Briggs: No one has a crystal ball, including me. We have data. We have assumptions. We have models to feed data and assumption in, but ultimately we have to follow the news, polls, medical research and consumer behavior and consider when enough signals suggest we have to update the model.
For example, most people believe that we’d see herd immunity when we get to about 70% of the population infected. I used that assumption, too. But now that I have more data on infections by state, and the growth rate in cases and deaths, a regression line points to more like 85% herd immunity threshold -- so I updated my model accordingly.
I am also seeing more evidence that there are re-infections. Maybe immunity for 20% of the population that have very mild or asymptomatic exposure lasts less than a year. We don’t have enough data yet, but if that turns out to be the case, then we will need more vaccinations to achieve herd immunity and end the pandemic. The point is, models are frameworks of data and assumptions and when new data comes in, the models should be updated. For reference, I am currently on version 3.1. You can see a summary of the model versions here.
Weisler: What do you project for 2021 and do you see any wildcards?
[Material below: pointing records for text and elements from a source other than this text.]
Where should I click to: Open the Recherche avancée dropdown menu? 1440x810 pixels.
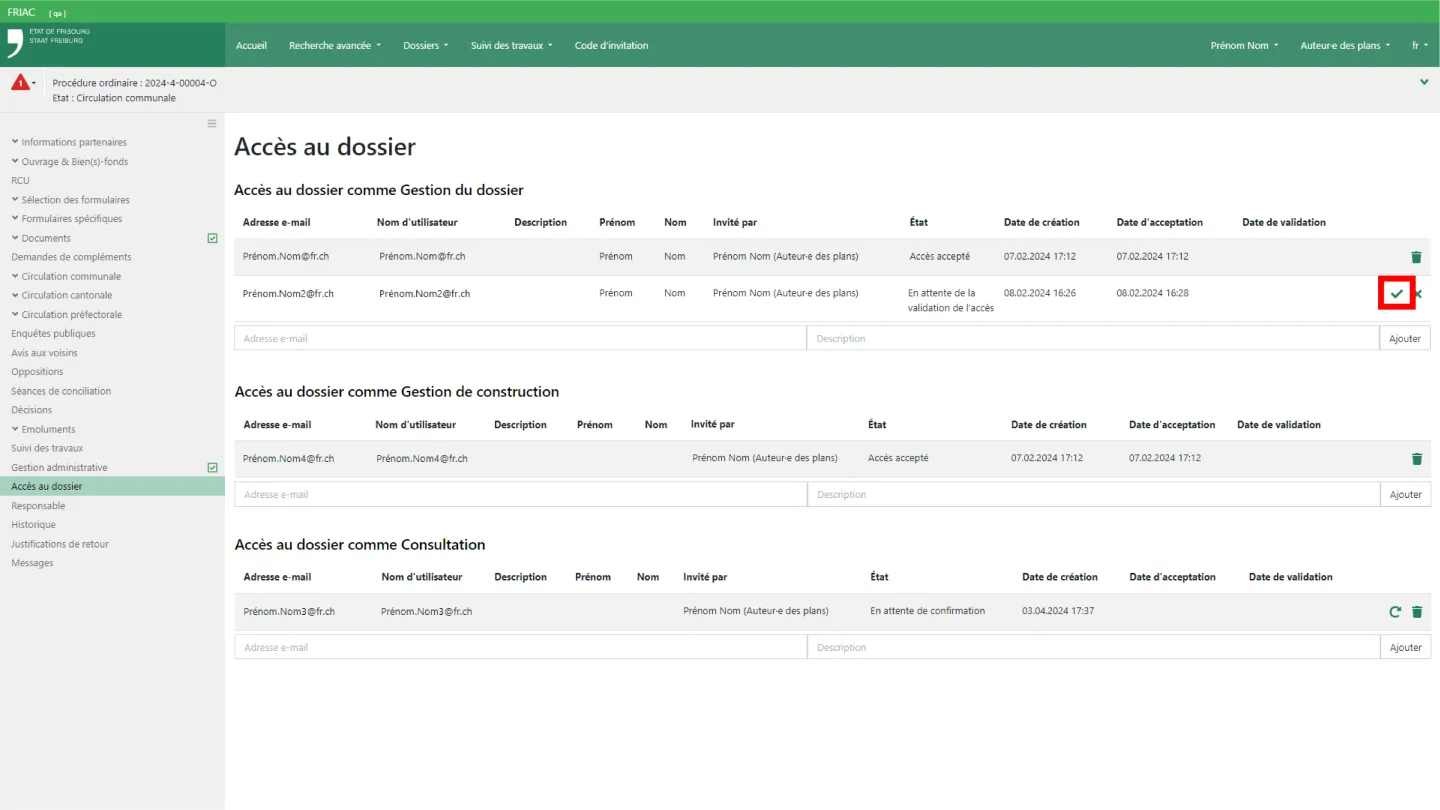point(334,46)
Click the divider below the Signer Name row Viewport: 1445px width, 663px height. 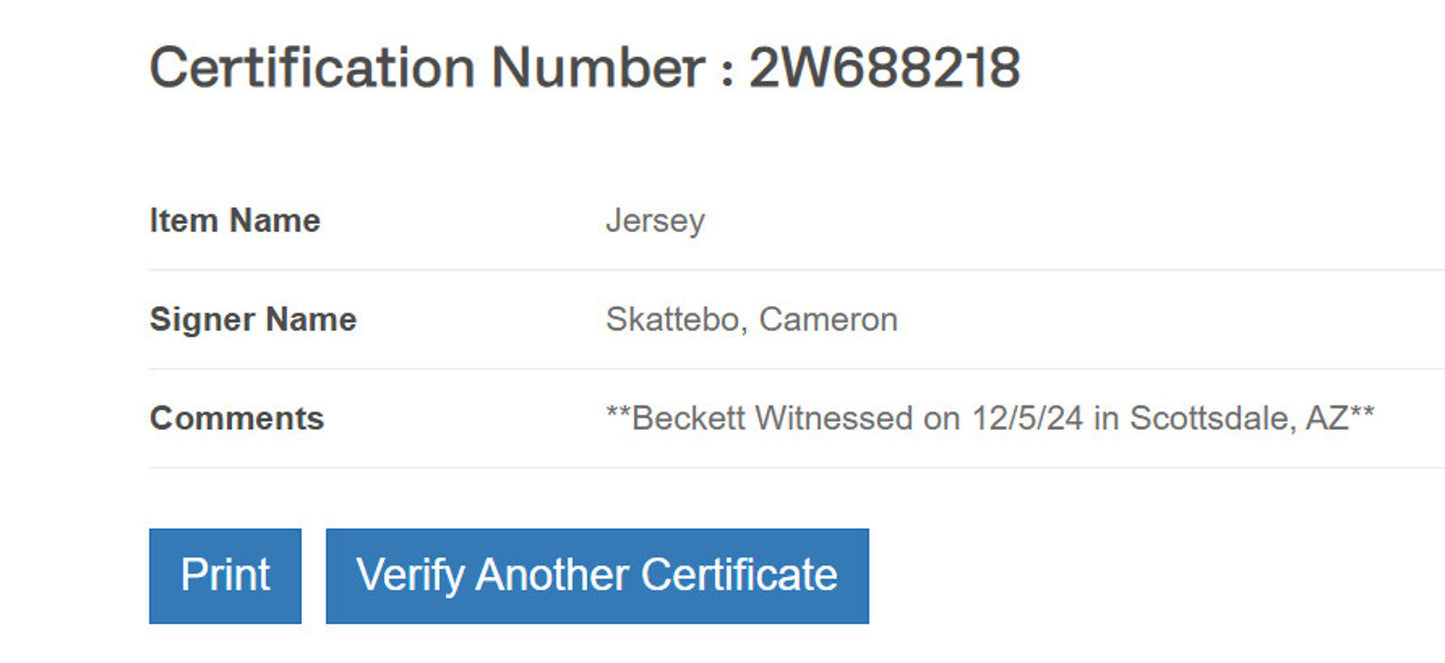click(x=700, y=368)
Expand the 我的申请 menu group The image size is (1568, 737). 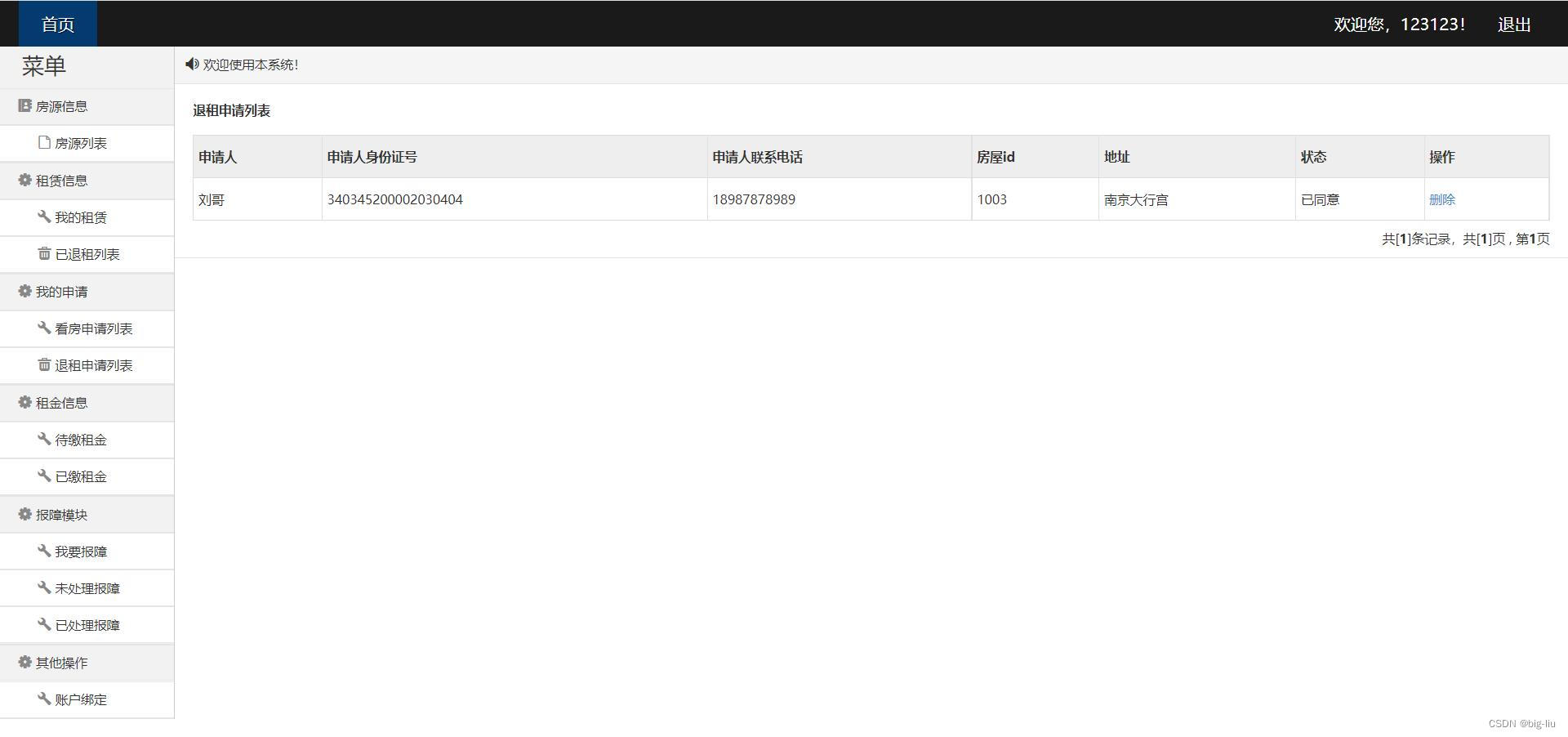coord(61,292)
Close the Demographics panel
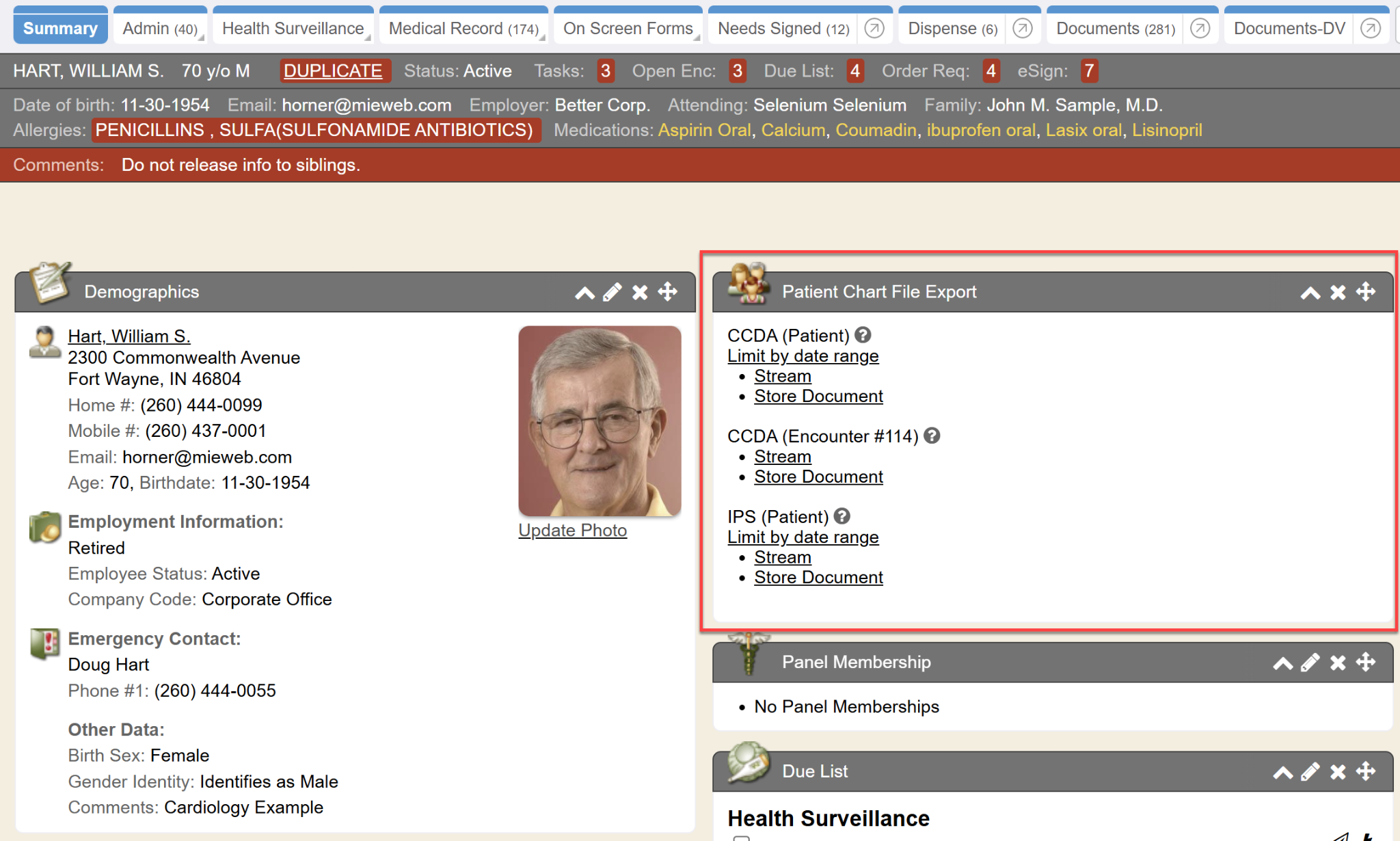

Briggs: To see my 2021 projections, visit Speaker Rex. There's a lot to the 2021 projections, and the dashboard show the key trend lines of actual and forecast, and links to the blog and methodology paper. Positive wildcards are therapeutics that should lower fatality rates of those infected, and very importantly, marketing communication to encourage more people to get the facts and get vaccinated. Negative wildcards: UK Variant, vaccination hesitancy and misinformation threats.
Weisler: What advice can you give researchers in using data for pandemic forecasting?
Briggs: Be a voracious reader. There is a good Reddit (COVID-19) covering academic research on COVID-19. And, be a part of the solution. I initially created the model to help others be informed and data-driven about their decisions on social distancing and mask wearing. I hoped the model would be shared with political leaders and the local and state levels to make better decisions.
I still think data and models are the best ways to make decisions, and the more people that know about the forecast and act accordingly, the faster we will end this pandemic.